軸受けなどの精密機器メーカーであるNTNは7月26日、風力・太陽光発電電力で、夜間にLED照明を自動点灯するハイブリッド街路灯の販売を開始したと発表した。
風力と太陽光の発電電力を蓄電池に貯め、夜になると放電し、LED照明を点灯する。
街路灯の市場では、風力と太陽光という2種類の再生可能エネルギーを使い、かつ、発電能力の高い製品が求められている。一方で、住宅地や公共施設などに設置する場合、風力発電設備の翼の風切り音による騒音が問題となるなど、高い静粛性が求められている。
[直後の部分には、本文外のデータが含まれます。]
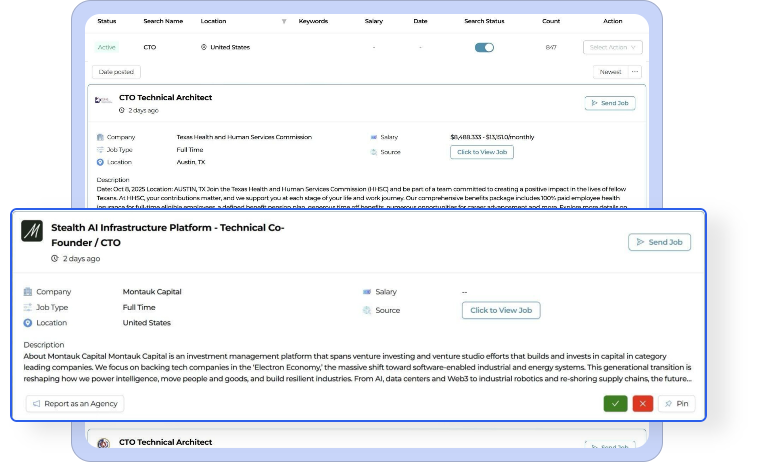Screen dimensions: 757x462
Task: Open the Select Action dropdown
Action: point(612,47)
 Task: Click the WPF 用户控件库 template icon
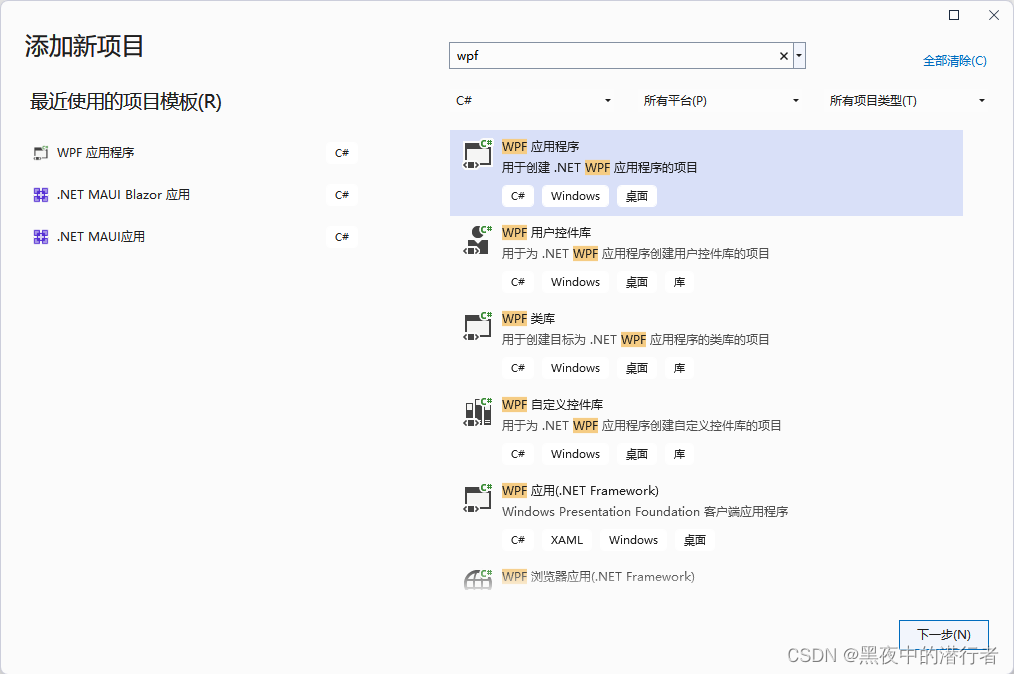pyautogui.click(x=477, y=240)
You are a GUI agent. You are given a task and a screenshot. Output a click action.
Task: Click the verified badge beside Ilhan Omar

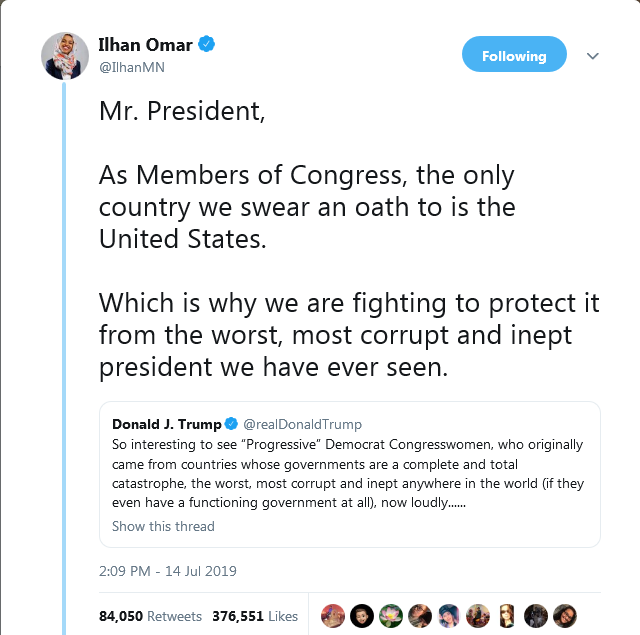(x=207, y=44)
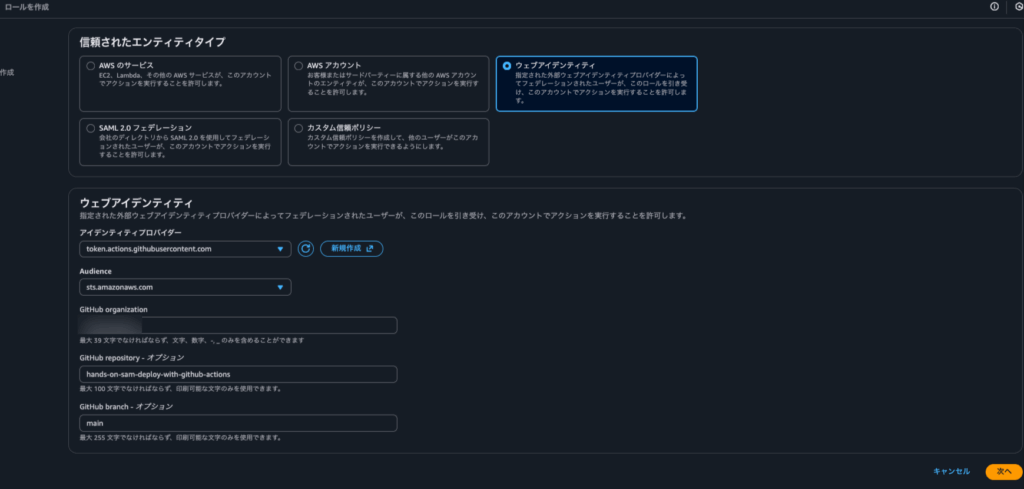
Task: Click the external-link icon on 新規作成
Action: coord(370,248)
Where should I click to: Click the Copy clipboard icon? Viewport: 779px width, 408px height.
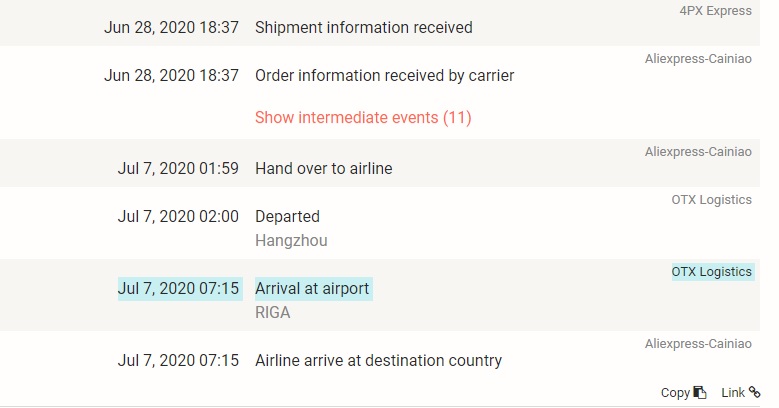[x=700, y=393]
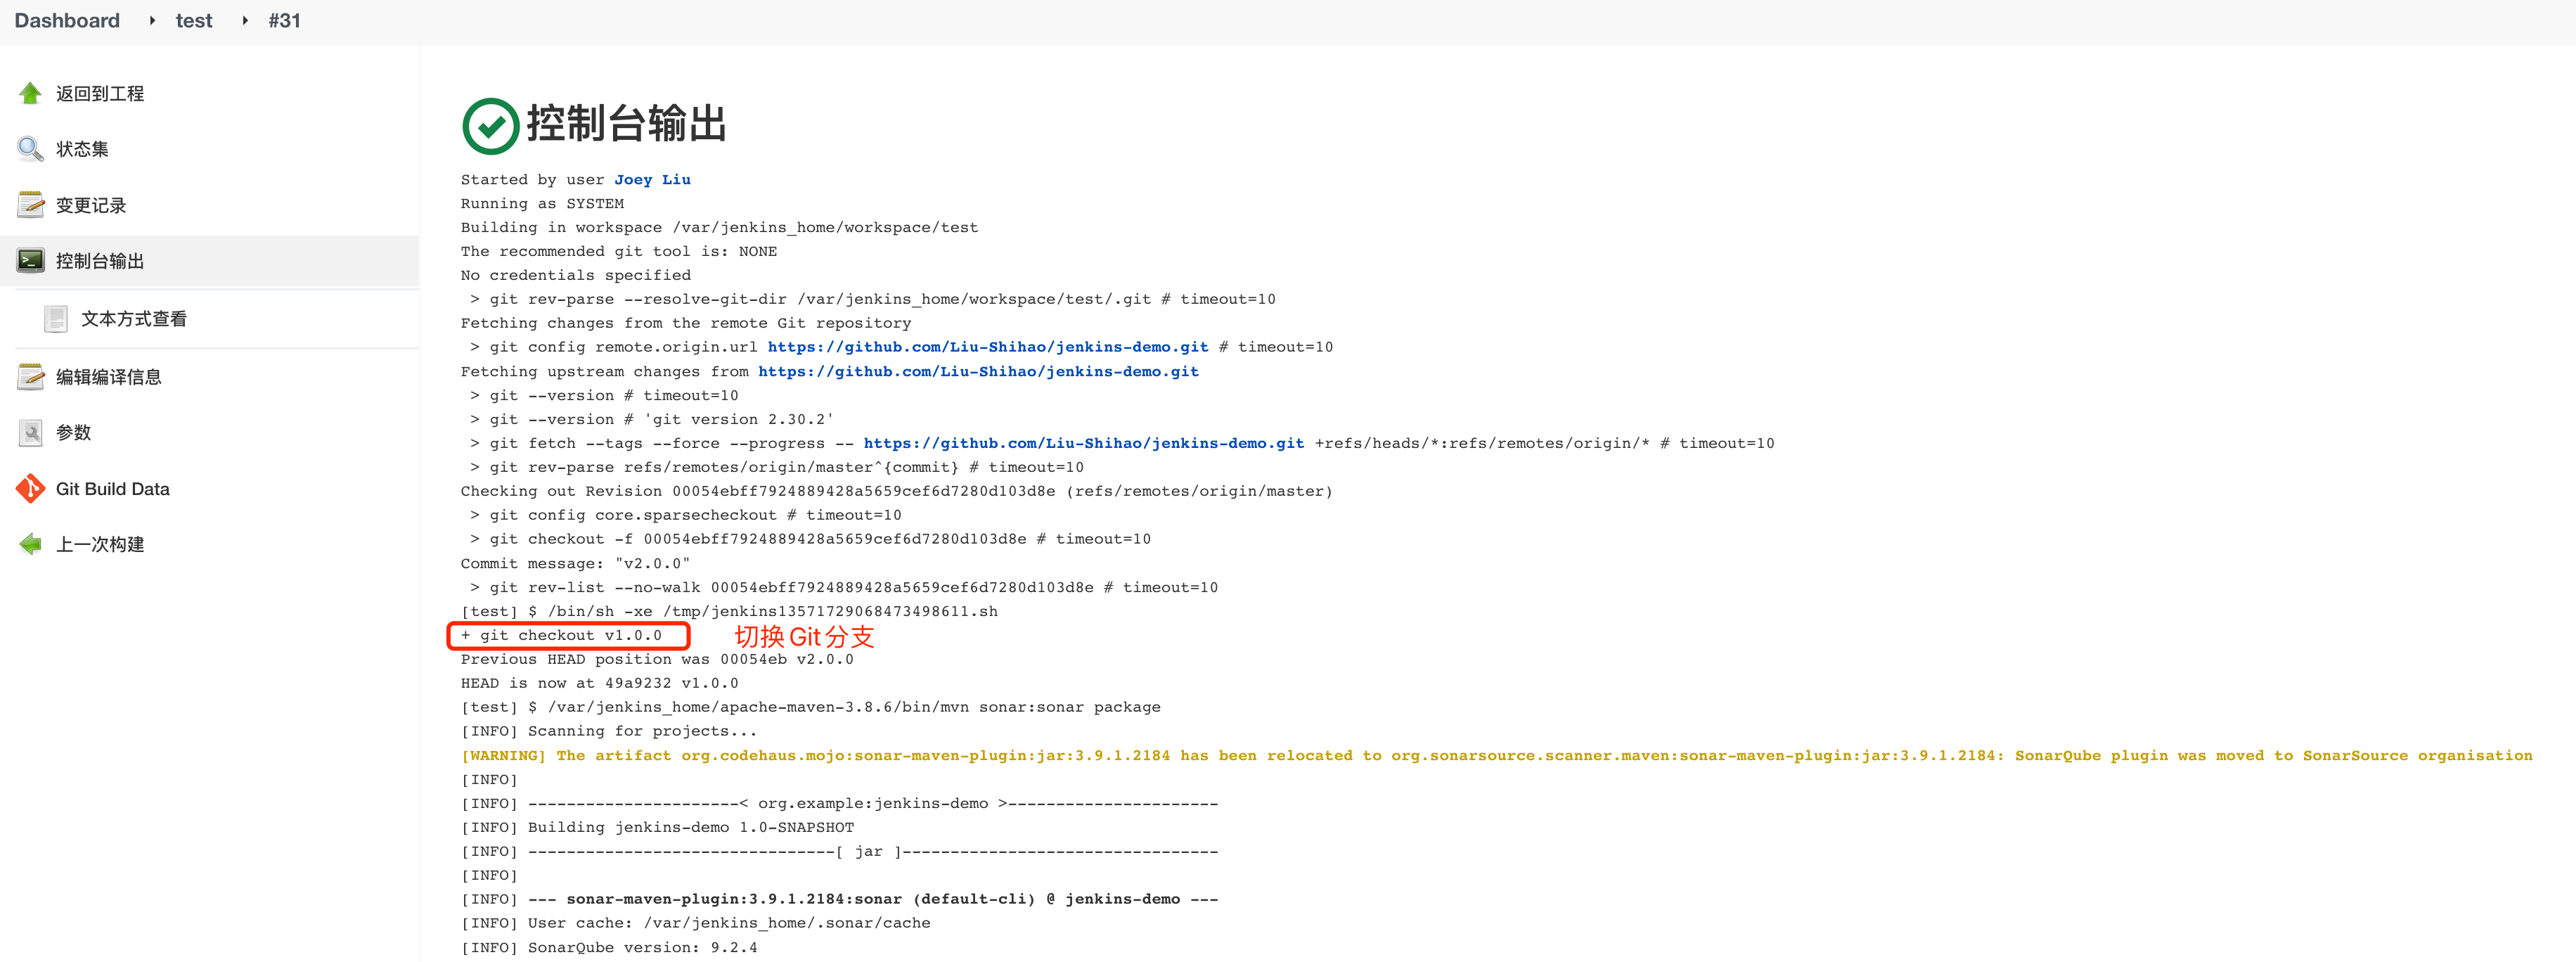Open repository link in Fetching upstream changes line
The image size is (2576, 962).
coord(977,371)
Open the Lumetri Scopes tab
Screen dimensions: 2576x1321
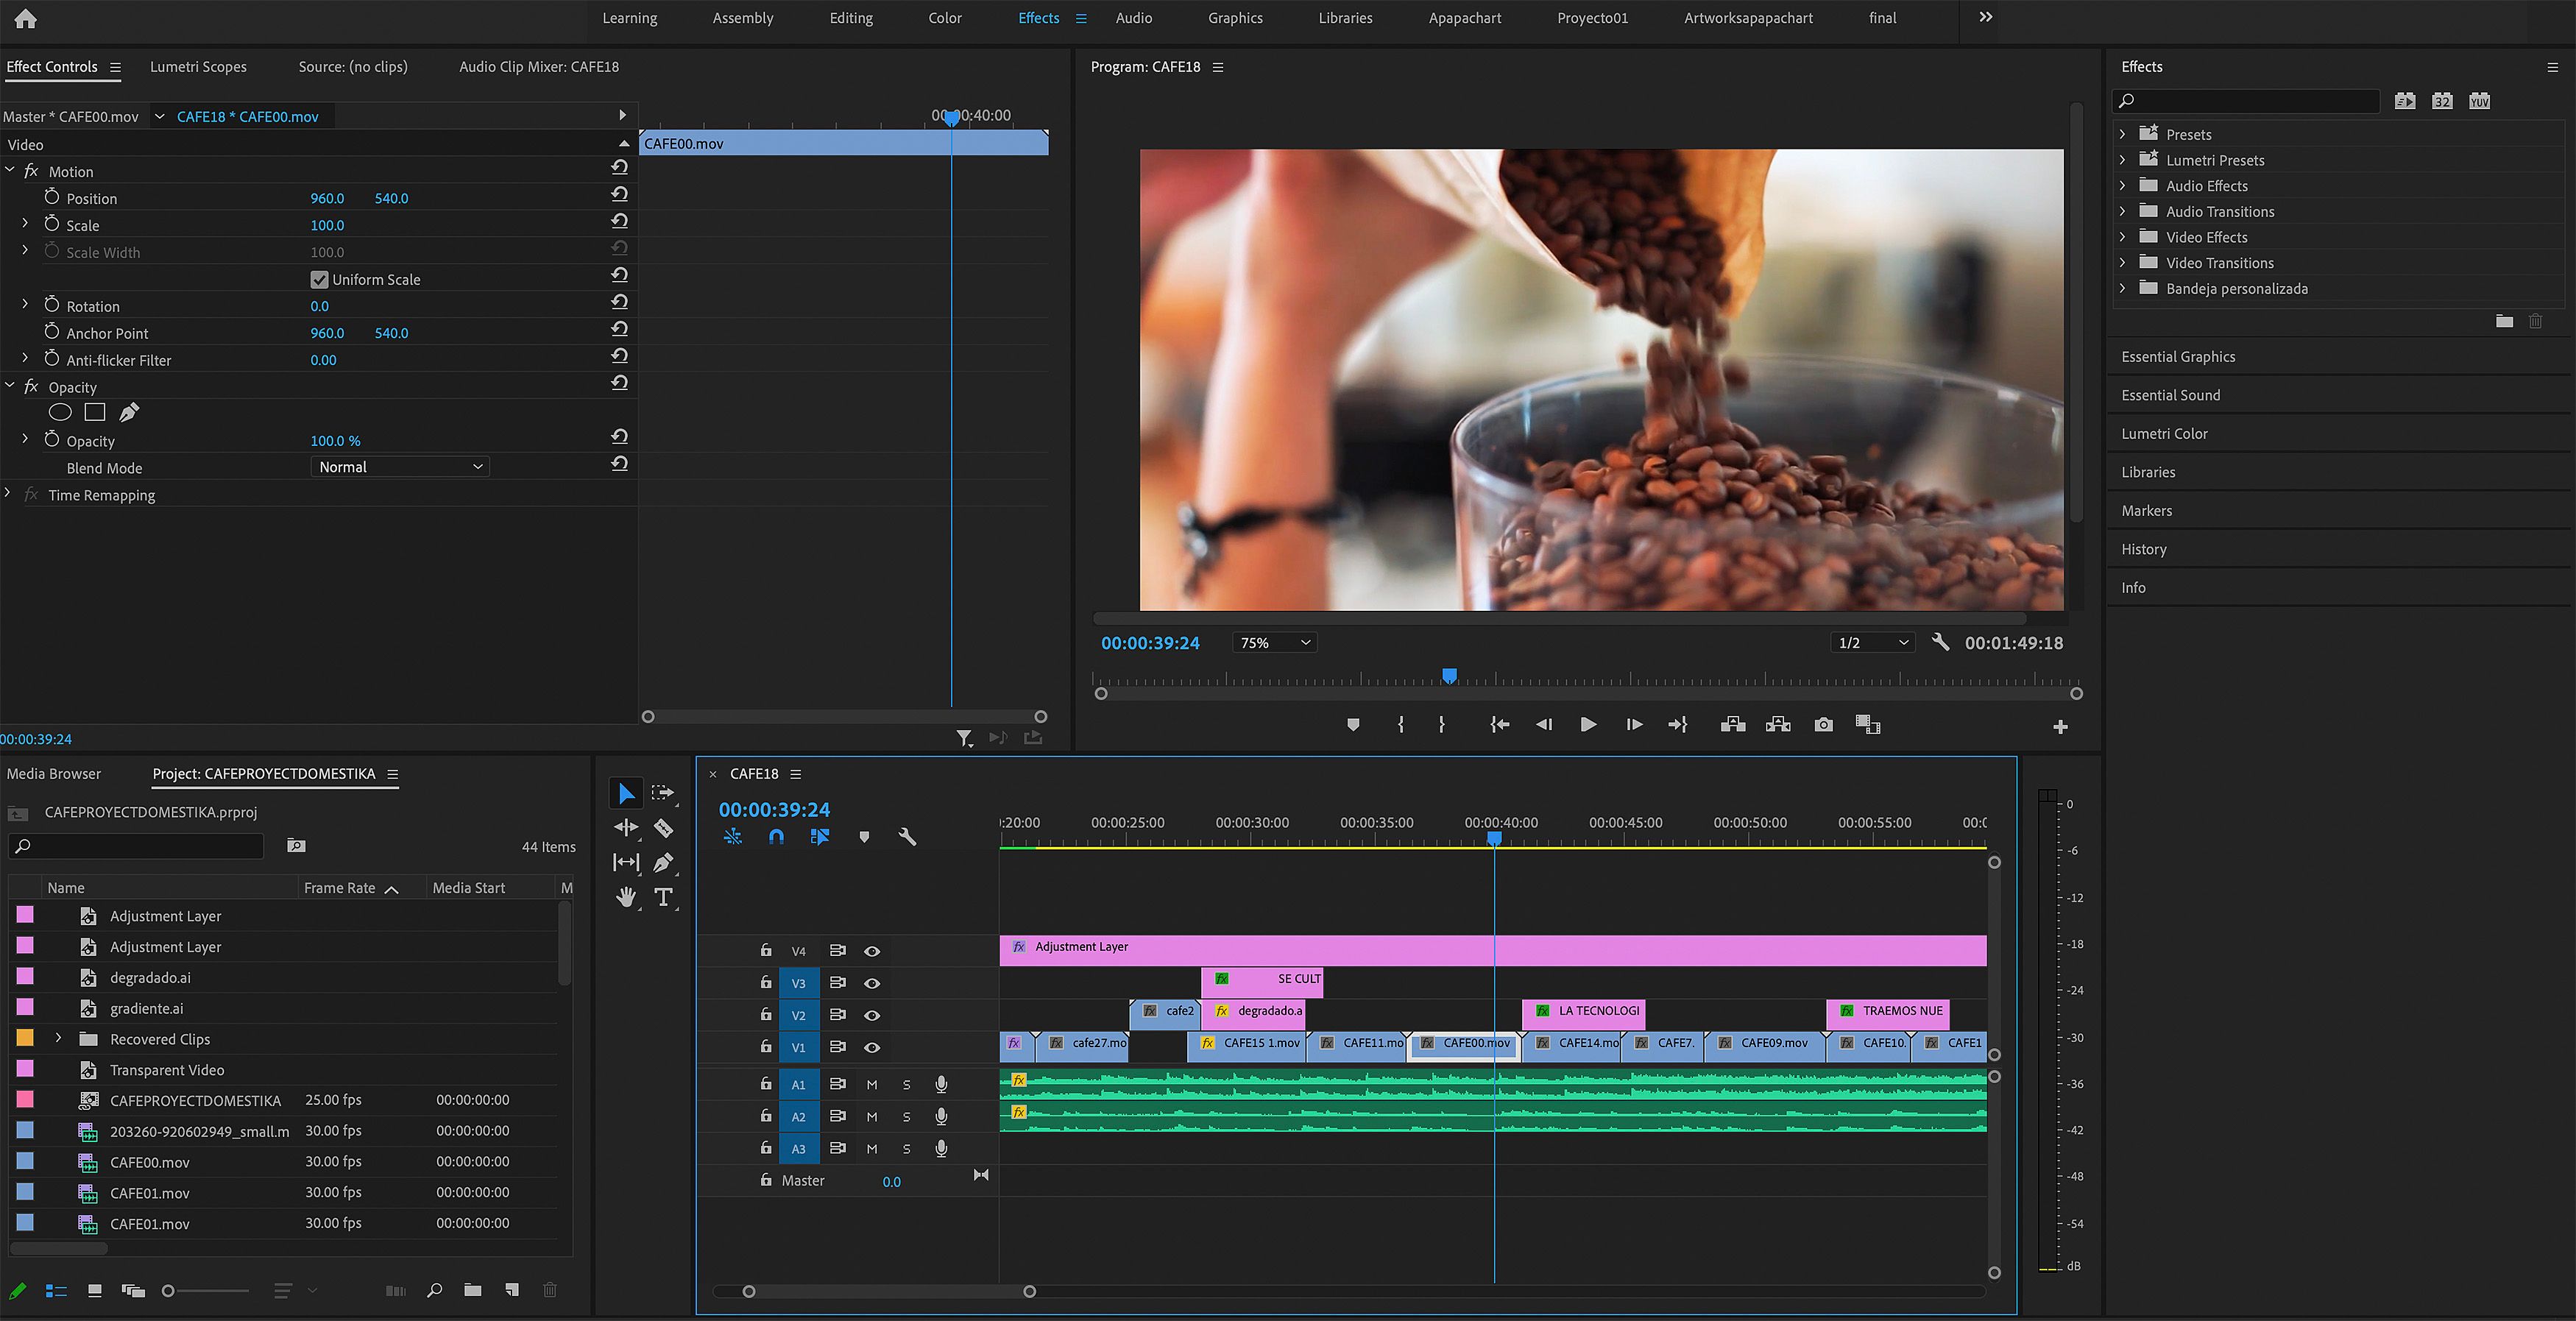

そこで、NTNでは、独自の翼の形状による垂直軸風車を開発した。翼が回っている時の風切り音の発生を抑えたという。
翼は肉厚の形状とし、先端に設けたウィングレットと呼ぶ構造によって、翼の先端部における空気の剥離と渦乱流の発生を防ぐことで実現したという。
垂直翼は、どの方向から風を受けても、風の力を最大限に引き出すことができ、ロスの少ない風力発電を実現できるとしている。
付属の蓄電池は、満充電状態で5日間分の照明用電力を補い、災害時には非常用電源としても活用できる。
風力発電設備は出力0.2kWで、ローターの直径は0.8m、翼長は1.2mとなっている。太陽光発電システムは出力90Wとなっている。
翼や支柱の配色は、景観への配慮といった要望に対応できる。表示用のディスプレイを追加し、広告塔として活用する需要にも対応するなど、オプションの追加を予定している。
今回のハイブリッド街路灯は、5月に開催された伊勢志摩サミット(第42回先進国首脳会議)のメディアセンターとなった三重県営サンアリーナなどに設置されている。
同社では、このほか「マイクロ水車」や「小形風車」の製品化を予定しているという。